Michael Tonkin pitched 11.1 innings for the Twins in 2013 and struck out 10 men. |
The core eight — Glen Perkins, Jared Burton, Casey Fien, Brian Duensing, Josh Roenicke, Ryan Pressly, Swarzak and Thielbar — all made at least 48 appearances (Swarzak was low man in games pitched but led the majors in relief innings), and only Thielbar (46 innings) threw less than 60 innings.
The Twins have cut Roenicke loose, and if they open 2014 with a seven-man bullpen (as they did last year), it could be the other seven. It could —but I'm thinking not.
The potential change is Pressly. The Rule 5 restrictions he was under last year no longer apply, and he still has all three of his options remaining. Three possible reasons he might get shipped to the minors:
- There's a (flawed) notion that he could be turned into a usable starting pitcher. (The flaw is that he wasn't an effective starter in the Boston system, which is why the Red Sox exposed him to Rule 5 to begin with.)

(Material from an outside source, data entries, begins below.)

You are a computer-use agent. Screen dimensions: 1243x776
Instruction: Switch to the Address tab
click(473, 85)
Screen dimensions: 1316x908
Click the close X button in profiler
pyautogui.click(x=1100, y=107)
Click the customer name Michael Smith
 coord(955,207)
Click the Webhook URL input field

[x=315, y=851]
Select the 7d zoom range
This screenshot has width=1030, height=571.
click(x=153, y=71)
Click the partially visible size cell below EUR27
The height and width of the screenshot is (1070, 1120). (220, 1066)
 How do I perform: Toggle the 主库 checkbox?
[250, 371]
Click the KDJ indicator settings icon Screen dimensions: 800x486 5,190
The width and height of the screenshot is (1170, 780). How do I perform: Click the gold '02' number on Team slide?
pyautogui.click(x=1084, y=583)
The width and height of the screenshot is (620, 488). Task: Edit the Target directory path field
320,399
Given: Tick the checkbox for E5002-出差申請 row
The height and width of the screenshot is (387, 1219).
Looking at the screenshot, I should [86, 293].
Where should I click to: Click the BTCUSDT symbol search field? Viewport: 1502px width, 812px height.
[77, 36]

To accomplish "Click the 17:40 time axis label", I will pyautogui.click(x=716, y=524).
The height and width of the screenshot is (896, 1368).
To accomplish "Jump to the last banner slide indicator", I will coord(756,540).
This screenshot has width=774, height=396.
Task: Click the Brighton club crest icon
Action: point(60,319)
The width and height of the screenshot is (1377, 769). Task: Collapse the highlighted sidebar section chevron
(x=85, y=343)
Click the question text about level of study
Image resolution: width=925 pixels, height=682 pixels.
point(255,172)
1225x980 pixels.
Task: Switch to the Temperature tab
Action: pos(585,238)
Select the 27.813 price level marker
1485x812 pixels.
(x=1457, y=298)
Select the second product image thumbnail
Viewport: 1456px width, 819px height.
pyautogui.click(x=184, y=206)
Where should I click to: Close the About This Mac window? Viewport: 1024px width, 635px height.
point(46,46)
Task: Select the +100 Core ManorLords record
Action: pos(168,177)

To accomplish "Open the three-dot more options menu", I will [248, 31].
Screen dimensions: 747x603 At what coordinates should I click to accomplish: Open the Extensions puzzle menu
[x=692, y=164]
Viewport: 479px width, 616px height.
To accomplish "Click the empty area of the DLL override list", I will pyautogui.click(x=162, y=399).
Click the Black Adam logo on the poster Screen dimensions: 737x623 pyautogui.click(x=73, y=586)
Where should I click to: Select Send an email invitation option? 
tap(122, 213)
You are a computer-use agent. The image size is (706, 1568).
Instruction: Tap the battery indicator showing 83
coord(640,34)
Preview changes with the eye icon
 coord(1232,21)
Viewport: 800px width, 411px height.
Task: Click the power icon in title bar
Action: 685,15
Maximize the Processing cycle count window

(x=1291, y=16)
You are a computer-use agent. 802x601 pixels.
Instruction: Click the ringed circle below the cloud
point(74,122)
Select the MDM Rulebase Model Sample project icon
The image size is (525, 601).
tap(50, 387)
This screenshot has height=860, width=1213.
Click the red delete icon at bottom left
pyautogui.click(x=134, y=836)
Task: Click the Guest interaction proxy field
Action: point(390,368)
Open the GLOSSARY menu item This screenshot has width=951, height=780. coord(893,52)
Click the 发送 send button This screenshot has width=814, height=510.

- Three of the contenders for the fifth starter job — Sam Deduno, Scott Diamond and Vance Worley — are out of options. If the Twins want to avoid exposing somebody who doesn't win the job to waivers, that bullpen spot is a way to keep him.
- Michael Tonkin might be better than Pressly anyway.
Swarzak and Duensing were told at season's end to prepare to compete for rotation jobs, which is what they were told at the end of 2012 as well. Neither was seriously considered for a rotation role in 2013, and I don't really expect them to be seriously considered this time around either.
The Twins will have a few bullpen candidates in camp as non-roster invitees — Delois Guerra and Lester Oliveros come readily to mind — but there doesn't figure to be a lot of competition for bullpen jobs.
Of course, that statement assumes everybody's healthy. With pitchers, that's never a safe assumption.